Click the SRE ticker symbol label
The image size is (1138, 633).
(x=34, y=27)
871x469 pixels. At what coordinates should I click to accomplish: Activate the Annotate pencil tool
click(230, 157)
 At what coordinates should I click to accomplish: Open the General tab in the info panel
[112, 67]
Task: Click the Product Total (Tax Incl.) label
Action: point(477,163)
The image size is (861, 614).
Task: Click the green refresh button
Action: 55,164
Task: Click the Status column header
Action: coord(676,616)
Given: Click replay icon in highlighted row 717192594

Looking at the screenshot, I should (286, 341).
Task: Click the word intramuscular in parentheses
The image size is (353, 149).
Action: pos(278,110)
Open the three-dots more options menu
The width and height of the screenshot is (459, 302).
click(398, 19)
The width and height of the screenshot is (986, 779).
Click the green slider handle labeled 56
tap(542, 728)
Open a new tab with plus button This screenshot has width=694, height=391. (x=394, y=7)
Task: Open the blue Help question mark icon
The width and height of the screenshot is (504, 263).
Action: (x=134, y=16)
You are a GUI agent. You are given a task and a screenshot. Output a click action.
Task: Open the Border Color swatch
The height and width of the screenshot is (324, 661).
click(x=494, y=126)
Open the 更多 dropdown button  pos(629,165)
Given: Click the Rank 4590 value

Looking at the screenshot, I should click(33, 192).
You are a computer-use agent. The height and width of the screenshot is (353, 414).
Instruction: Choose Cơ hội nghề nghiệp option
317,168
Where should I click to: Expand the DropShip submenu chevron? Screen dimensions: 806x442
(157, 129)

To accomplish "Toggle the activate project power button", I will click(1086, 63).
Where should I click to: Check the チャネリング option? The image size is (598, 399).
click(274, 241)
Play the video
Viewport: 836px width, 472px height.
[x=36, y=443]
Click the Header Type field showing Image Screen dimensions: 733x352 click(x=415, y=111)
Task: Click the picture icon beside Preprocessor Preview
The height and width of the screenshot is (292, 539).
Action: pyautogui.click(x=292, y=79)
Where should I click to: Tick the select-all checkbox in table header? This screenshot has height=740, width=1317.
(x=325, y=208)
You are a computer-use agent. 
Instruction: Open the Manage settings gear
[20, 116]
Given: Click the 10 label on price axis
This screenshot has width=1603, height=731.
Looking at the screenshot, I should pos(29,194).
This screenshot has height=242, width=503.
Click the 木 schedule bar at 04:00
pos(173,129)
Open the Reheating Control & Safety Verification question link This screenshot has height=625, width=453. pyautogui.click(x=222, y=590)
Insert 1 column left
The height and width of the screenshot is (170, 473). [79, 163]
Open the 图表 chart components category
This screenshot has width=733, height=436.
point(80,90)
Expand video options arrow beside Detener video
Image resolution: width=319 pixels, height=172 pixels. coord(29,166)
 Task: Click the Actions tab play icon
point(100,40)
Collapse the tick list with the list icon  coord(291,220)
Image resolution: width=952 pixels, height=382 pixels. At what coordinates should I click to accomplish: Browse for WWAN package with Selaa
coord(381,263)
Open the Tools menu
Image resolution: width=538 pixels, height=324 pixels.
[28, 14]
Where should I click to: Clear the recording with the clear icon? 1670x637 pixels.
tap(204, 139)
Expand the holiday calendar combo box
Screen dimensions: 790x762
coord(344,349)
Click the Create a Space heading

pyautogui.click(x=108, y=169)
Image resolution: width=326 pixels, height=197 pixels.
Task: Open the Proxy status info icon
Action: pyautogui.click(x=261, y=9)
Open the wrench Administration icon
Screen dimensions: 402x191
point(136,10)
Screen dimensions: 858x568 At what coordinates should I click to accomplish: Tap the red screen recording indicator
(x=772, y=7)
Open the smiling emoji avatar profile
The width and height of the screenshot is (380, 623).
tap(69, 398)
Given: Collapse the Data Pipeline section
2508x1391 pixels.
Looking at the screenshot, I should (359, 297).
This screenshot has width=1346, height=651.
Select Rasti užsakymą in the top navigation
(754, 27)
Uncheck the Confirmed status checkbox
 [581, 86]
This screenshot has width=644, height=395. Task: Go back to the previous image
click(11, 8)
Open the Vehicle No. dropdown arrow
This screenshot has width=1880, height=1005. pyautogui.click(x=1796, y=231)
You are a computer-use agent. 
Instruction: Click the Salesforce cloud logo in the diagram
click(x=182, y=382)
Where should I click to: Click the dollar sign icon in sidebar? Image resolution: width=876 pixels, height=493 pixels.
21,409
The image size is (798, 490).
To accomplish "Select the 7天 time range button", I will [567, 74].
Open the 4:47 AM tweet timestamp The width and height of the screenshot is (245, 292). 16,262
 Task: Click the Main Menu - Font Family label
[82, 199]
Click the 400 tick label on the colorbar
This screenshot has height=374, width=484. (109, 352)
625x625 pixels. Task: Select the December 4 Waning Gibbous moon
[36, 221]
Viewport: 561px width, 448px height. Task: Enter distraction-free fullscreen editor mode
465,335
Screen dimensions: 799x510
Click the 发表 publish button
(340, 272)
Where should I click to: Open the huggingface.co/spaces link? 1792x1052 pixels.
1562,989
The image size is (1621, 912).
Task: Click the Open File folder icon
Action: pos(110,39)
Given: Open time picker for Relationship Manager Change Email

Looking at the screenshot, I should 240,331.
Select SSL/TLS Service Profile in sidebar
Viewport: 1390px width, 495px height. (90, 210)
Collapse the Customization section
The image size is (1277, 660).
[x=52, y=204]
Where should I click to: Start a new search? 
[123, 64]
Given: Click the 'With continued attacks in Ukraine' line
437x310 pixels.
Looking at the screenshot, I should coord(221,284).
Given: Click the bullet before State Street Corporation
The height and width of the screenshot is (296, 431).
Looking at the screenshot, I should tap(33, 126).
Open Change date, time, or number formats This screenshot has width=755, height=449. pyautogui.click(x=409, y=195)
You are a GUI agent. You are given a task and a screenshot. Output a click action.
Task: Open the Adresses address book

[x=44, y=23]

·····

## EXERCISE DETAILS
Rewrite every item above with "Output a click action" changed to "Return a single click action" and nothing else altered.

## OUTPUT FOR THIS EXERCISE
Click the SRE ticker symbol label
The image size is (1138, 633).
(x=34, y=27)
871x469 pixels. At what coordinates should I click to accomplish: Activate the Annotate pencil tool
click(230, 157)
 At what coordinates should I click to accomplish: Open the General tab in the info panel
[112, 67]
Task: Click the Product Total (Tax Incl.) label
Action: point(477,163)
The image size is (861, 614).
Task: Click the green refresh button
Action: 55,164
Task: Click the Status column header
Action: coord(676,616)
Given: Click replay icon in highlighted row 717192594

Looking at the screenshot, I should (286, 341).
Task: Click the word intramuscular in parentheses
The image size is (353, 149).
Action: pos(278,110)
Open the three-dots more options menu
The width and height of the screenshot is (459, 302).
click(398, 19)
The width and height of the screenshot is (986, 779).
Click the green slider handle labeled 56
tap(542, 728)
Open a new tab with plus button This screenshot has width=694, height=391. (x=394, y=7)
Task: Open the blue Help question mark icon
The width and height of the screenshot is (504, 263).
Action: (x=134, y=16)
You are a GUI agent. You are given a task and a screenshot. Return a single click action.
Task: Open the Border Color swatch
The height and width of the screenshot is (324, 661).
click(x=494, y=126)
Open the 更多 dropdown button  pos(629,165)
Given: Click the Rank 4590 value

Looking at the screenshot, I should click(33, 192).
You are a computer-use agent. The height and width of the screenshot is (353, 414).
Instruction: Choose Cơ hội nghề nghiệp option
317,168
Where should I click to: Expand the DropShip submenu chevron? Screen dimensions: 806x442
(157, 129)

To accomplish "Toggle the activate project power button", I will click(1086, 63).
Where should I click to: Check the チャネリング option? The image size is (598, 399).
click(274, 241)
Play the video
Viewport: 836px width, 472px height.
[x=36, y=443]
Click the Header Type field showing Image Screen dimensions: 733x352 click(x=415, y=111)
Task: Click the picture icon beside Preprocessor Preview
The height and width of the screenshot is (292, 539).
Action: pyautogui.click(x=292, y=79)
Where should I click to: Tick the select-all checkbox in table header? This screenshot has height=740, width=1317.
(x=325, y=208)
You are a computer-use agent. 
Instruction: Open the Manage settings gear
[20, 116]
Given: Click the 10 label on price axis
This screenshot has width=1603, height=731.
Looking at the screenshot, I should pos(29,194).
This screenshot has height=242, width=503.
Click the 木 schedule bar at 04:00
pos(173,129)
Open the Reheating Control & Safety Verification question link This screenshot has height=625, width=453. pyautogui.click(x=222, y=590)
Insert 1 column left
The height and width of the screenshot is (170, 473). [79, 163]
Open the 图表 chart components category
This screenshot has width=733, height=436.
point(80,90)
Expand video options arrow beside Detener video
Image resolution: width=319 pixels, height=172 pixels. coord(29,166)
 Task: Click the Actions tab play icon
point(100,40)
Collapse the tick list with the list icon  coord(291,220)
Image resolution: width=952 pixels, height=382 pixels. At what coordinates should I click to accomplish: Browse for WWAN package with Selaa
coord(381,263)
Open the Tools menu
Image resolution: width=538 pixels, height=324 pixels.
[28, 14]
Where should I click to: Clear the recording with the clear icon? 1670x637 pixels.
tap(204, 139)
Expand the holiday calendar combo box
Screen dimensions: 790x762
coord(344,349)
Click the Create a Space heading

pyautogui.click(x=108, y=169)
Image resolution: width=326 pixels, height=197 pixels.
Task: Open the Proxy status info icon
Action: pyautogui.click(x=261, y=9)
Open the wrench Administration icon
Screen dimensions: 402x191
point(136,10)
Screen dimensions: 858x568 At what coordinates should I click to accomplish: Tap the red screen recording indicator
(x=772, y=7)
Open the smiling emoji avatar profile
The width and height of the screenshot is (380, 623).
tap(69, 398)
Given: Collapse the Data Pipeline section
2508x1391 pixels.
Looking at the screenshot, I should (359, 297).
This screenshot has width=1346, height=651.
Select Rasti užsakymą in the top navigation
(754, 27)
Uncheck the Confirmed status checkbox
 [581, 86]
This screenshot has width=644, height=395. Task: Go back to the previous image
click(11, 8)
Open the Vehicle No. dropdown arrow
This screenshot has width=1880, height=1005. pyautogui.click(x=1796, y=231)
You are a computer-use agent. 
Instruction: Click the Salesforce cloud logo in the diagram
click(x=182, y=382)
Where should I click to: Click the dollar sign icon in sidebar? Image resolution: width=876 pixels, height=493 pixels.
21,409
The image size is (798, 490).
To accomplish "Select the 7天 time range button", I will [567, 74].
Open the 4:47 AM tweet timestamp The width and height of the screenshot is (245, 292). 16,262
 Task: Click the Main Menu - Font Family label
[82, 199]
Click the 400 tick label on the colorbar
This screenshot has height=374, width=484. (109, 352)
625x625 pixels. Task: Select the December 4 Waning Gibbous moon
[36, 221]
Viewport: 561px width, 448px height. Task: Enter distraction-free fullscreen editor mode
465,335
Screen dimensions: 799x510
Click the 发表 publish button
(340, 272)
Where should I click to: Open the huggingface.co/spaces link? 1792x1052 pixels.
1562,989
The image size is (1621, 912).
Task: Click the Open File folder icon
Action: pos(110,39)
Given: Open time picker for Relationship Manager Change Email

Looking at the screenshot, I should 240,331.
Select SSL/TLS Service Profile in sidebar
Viewport: 1390px width, 495px height. (90, 210)
Collapse the Customization section
The image size is (1277, 660).
[x=52, y=204]
Where should I click to: Start a new search? 
[123, 64]
Given: Click the 'With continued attacks in Ukraine' line
437x310 pixels.
Looking at the screenshot, I should coord(221,284).
Given: Click the bullet before State Street Corporation
The height and width of the screenshot is (296, 431).
Looking at the screenshot, I should tap(33, 126).
Open Change date, time, or number formats This screenshot has width=755, height=449. pyautogui.click(x=409, y=195)
You are a GUI agent. You are given a task and a screenshot. Return a single click action.
Task: Open the Adresses address book

[x=44, y=23]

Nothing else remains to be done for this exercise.